Lebih jelas Seto menggambarkan bahwa pada 1998 terjadi suatu peristiwa puncak ketidakpuasan pada pemerintah Orde Baru. Sehingga presiden yang menjabat pada masa tersebut mengundurkan diri. Dengan pernyataan pengunduran diri, maka Presiden yang bersangkutan tidak berhadapan dengan MPR. Akibatnya, pemilihan umum pun dipercepat pada 1999 dan sebagai kesepakatan untuk memenuhi tuntutan reformasi.
“Jika Presiden dan MPR selama bersama maka tidak akan ada pemilihan umum karena yang ada tetap musyawarah. Belajar dari negara lain, maka dibentuk MK secara sadar untuk menjaga keutuhan UUD sehingga pemilu yang demokratis pun di masa mendatang dapat terwiujud,” jabar Seto di hadapan para rombongan di Ruang Aula Lantai Dasar MK.
Dengan adanya lembaga yang diberi nama Mahkamah Konsitusi, maka masyarakat mulai dapat mengajukan pengujian undang-undang yang telah dibuat pembuat undang-undang apabila tidak selaras dengan UUD 1945. Di samping itu, MK pun diberikan beberapa tugas tambahan lainnya seperti menyelesaikan perselisihan antarlembaga negara karena usai reformasi semua lembaga negara memiliki kedudukan yang sama. Berikutnya, MK juga diberikan weweang untuk menyelesaika perselisihan hasil pemilihan umum seperti yang telah dilakukan pada 2019 lalu serta MK juga berkewajiban untuk memperikan pertimbangan atau putusan apabila ada sangkaan presiden melanggar konstitusi.
“Seperti kita ketahui sebelum adanya amendemen, maka dalam Ketetapan MPR presiden dapat diberhentikan jika tidak sesuai dengan haluan negara. Ini terlalu politis sehingga kita sepakat pada masa itu untuk mempertegas prinsip presidensiil.

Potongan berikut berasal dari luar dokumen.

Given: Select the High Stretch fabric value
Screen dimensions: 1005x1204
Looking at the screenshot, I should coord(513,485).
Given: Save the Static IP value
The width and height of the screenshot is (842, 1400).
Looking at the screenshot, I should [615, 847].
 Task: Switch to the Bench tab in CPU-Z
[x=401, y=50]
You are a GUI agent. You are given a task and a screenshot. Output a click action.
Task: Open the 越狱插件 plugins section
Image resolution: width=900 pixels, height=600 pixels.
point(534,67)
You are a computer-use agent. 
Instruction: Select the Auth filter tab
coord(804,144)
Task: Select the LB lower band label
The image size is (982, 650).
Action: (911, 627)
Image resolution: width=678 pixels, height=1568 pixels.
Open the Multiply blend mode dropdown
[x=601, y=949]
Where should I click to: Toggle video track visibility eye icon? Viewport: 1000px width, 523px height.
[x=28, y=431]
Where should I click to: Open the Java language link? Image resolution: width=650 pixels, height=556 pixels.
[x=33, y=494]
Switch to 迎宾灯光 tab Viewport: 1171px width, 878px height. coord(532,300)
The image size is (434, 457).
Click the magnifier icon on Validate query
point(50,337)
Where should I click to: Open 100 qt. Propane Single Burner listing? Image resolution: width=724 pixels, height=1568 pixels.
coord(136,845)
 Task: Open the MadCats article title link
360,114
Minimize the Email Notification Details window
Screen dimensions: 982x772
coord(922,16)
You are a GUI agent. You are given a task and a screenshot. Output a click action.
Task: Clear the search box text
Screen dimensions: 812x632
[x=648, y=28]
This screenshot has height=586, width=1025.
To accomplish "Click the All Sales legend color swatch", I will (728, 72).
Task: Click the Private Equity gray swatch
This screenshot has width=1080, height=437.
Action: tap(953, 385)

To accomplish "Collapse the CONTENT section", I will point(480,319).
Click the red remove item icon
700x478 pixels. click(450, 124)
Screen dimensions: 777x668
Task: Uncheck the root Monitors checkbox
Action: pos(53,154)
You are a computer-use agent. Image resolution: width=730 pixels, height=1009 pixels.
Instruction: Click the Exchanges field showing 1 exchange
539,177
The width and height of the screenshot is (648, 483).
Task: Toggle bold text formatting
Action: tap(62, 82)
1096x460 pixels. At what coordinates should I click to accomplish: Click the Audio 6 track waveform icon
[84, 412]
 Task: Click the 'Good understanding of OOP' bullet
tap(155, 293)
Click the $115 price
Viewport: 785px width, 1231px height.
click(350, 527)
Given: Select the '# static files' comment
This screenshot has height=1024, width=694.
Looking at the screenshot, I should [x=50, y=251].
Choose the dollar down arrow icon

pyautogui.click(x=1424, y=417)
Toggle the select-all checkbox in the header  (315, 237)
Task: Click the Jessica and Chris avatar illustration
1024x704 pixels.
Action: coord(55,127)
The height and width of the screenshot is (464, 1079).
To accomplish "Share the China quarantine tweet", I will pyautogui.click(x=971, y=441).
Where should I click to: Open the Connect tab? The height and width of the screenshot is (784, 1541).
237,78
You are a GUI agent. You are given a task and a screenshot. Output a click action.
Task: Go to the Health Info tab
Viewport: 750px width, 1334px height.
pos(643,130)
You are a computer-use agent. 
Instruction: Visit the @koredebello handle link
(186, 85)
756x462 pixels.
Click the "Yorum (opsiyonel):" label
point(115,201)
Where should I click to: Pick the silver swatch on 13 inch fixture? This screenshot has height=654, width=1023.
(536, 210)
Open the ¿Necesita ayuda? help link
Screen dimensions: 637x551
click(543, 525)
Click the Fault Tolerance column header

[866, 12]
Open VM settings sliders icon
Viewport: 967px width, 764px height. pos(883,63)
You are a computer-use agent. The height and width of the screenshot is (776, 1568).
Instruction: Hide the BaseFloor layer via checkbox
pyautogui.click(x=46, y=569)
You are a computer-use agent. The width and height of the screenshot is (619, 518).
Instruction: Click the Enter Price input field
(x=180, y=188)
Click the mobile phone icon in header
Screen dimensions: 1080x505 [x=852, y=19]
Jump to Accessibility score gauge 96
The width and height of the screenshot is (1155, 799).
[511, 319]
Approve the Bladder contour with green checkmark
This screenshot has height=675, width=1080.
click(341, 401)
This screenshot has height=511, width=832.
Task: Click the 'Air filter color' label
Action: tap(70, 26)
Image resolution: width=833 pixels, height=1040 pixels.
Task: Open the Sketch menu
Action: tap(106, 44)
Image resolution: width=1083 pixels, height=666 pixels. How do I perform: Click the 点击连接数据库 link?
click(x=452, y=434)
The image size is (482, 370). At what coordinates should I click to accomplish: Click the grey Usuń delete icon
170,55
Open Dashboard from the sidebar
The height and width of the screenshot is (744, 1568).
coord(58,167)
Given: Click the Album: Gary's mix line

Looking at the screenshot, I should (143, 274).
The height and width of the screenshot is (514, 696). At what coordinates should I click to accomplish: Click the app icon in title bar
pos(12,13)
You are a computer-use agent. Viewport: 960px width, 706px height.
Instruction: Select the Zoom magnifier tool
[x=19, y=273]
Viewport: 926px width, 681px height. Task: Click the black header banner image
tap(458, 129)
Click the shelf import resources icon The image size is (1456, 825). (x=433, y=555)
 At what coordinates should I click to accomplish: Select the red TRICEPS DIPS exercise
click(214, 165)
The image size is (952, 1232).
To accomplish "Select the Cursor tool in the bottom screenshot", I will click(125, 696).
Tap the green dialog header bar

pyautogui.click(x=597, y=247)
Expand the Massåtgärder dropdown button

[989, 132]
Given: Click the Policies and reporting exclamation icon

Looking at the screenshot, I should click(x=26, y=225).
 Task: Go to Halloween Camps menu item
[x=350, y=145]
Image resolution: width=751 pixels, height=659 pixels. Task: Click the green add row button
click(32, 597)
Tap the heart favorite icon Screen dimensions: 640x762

Dengan demikian semua menjadi lebih pasti karena jika Presiden mau diberhentikan bukan karena masalah politik tapi pidana,” jelas Seto.
Usai menjabarkan perihal sejarah demokrasi dan konstitusi di Indonesia, Seto membuka kesempatan bagi para mahasiswa untuk berdiskusi menyampaikan pendapat dan pertanyaan terkait konstitusi. (Sri Pujianti/LA)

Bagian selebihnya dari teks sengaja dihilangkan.